• _Exercise passage_:
== == ==

Podcast Corner: Six of the best international shows of 2023
Podcast Corner's best shows of 2023
There will only ever be one Serial - one seismic moment in podcasting that saw the form explode. But it’s been anything but diminishing returns from the production company since. They linked up with the New York Times in 2020 and this year released two brilliant shows. Eight-parter The Coldest Case in Laramie saw Pulitzer Prize-winning investigative reporter Kim Barker revisit an unsolved murder that took place while she was in high school in Laramie, Wyoming, nearly 40 years ago.
The Retrievals is a five-part series that makes for uncomfortable listening, recounting how dozens, possibly hundreds, of women came to Yale Fertility Clinic and found themselves in impossible pain during the egg retrieval surgical procedure despite being given the opioid fentanyl for relief. A nurse at the clinic had been stealing the fentanyl and replacing it with a saline (saltwater) solution.

The cherished actress Julia Louis-Dreyfus hosts this 10-part series that celebrates older women. Louis-Dreyfuss, who has battled cancer and turns 63 in January, seeks to learn life lessons from her elders. Guests include Fran Lebowitz, who says she’s 72 but feels 82, Rhea Perlman, Carol Burnett, and Jane Fonda, 85, who opines: “One of the things I’ve learned as I’ve gotten into serious old age is when you’re inside it as opposed to looking at it from the outside, it’s not nearly as scary.”
This six-parter was released around late October, but it’s not just for Halloween, though it features psychics, ghost-hunters, and visions of faceless women. Journalist Tristan Redman says he doesn’t believe in ghosts but can’t help but think of one in his childhood home, recounting what happened in the house to subsequent owners. “I’ve got this crazy idea that it might be connected to the murder of my wife’s great grandmother in the house next door,” he says. Cut to what seemed like an open-and-shut case for the police at the time in 1937 - or maybe not. A riveting unravelling.

An eight-part series about a US magazine, Viva, that started in 1973 and finished in 1980 and sought to do for women what Penthouse had done for men. Both magazines, not coincidentally, were launched by Bob Guccione, who says things in interviews like: “I thought I was the smartest guy in the world where women were concerned.” Anna Wintour was fashion editor at Viva for a couple years, writers included feminist Betty Friedane, and its covers featured stars such as Bianca Jagger, all alongside revealing male centrefolds. But why did it only last seven years?
From Wondery and initially launched on Audible, this 10-part series, co-hosted by the original host of Slow Burn, Leon Neyfakh, goes in depth on MJ, explaining his complicated legacy, re-examining the allegations made against him, and looking at his undeniable rise. For those still not sure how to feel about him in 2023, this series helps clarify some thoughts.

== == ==

• _Source material_:
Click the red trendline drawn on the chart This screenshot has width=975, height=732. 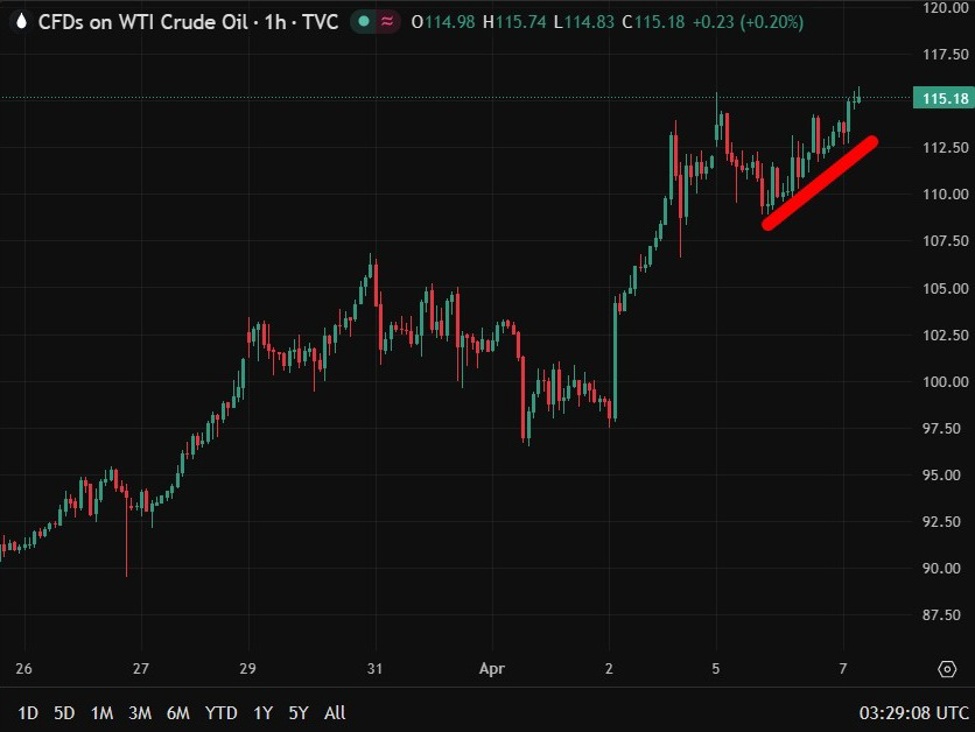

== == ==

• _Tasks for this exercise_:
**a.** Pull out the part of the Podcast Corner article between "This six-parter was" and "A riveting unravelling.", inclusive.
**b.** Condense the paragraph of the Podcast Corner article that begins "The Retrievals is a five-part series" into a single shorter sentence that keeps its main facts.
**c.** Render this sentence from the Podcast Corner article in Spanish: "A nurse at the clinic had been stealing the fentanyl and replacing it with a saline (saltwater) solution."

• _Per-task answers_:
**a.**
This six-parter was released around late October, but it’s not just for Halloween, though it features psychics, ghost-hunters, and visions of faceless women. Journalist Tristan Redman says he doesn’t believe in ghosts but can’t help but think of one in his childhood home, recounting what happened in the house to subsequent owners. “I’ve got this crazy idea that it might be connected to the murder of my wife’s great grandmother in the house next door,” he says. Cut to what seemed like an open-and-shut case for the police at the time in 1937 - or maybe not. A riveting unravelling.

**b.** The Retrievals, a five-part series, recounts how dozens, possibly hundreds, of women at Yale Fertility Clinic suffered impossible pain during egg retrieval despite being given fentanyl, because a nurse had been stealing the drug and replacing it with a saline solution.

**c.** Una enfermera de la clínica había estado robando el fentanilo y sustituyéndolo por una solución salina (agua con sal).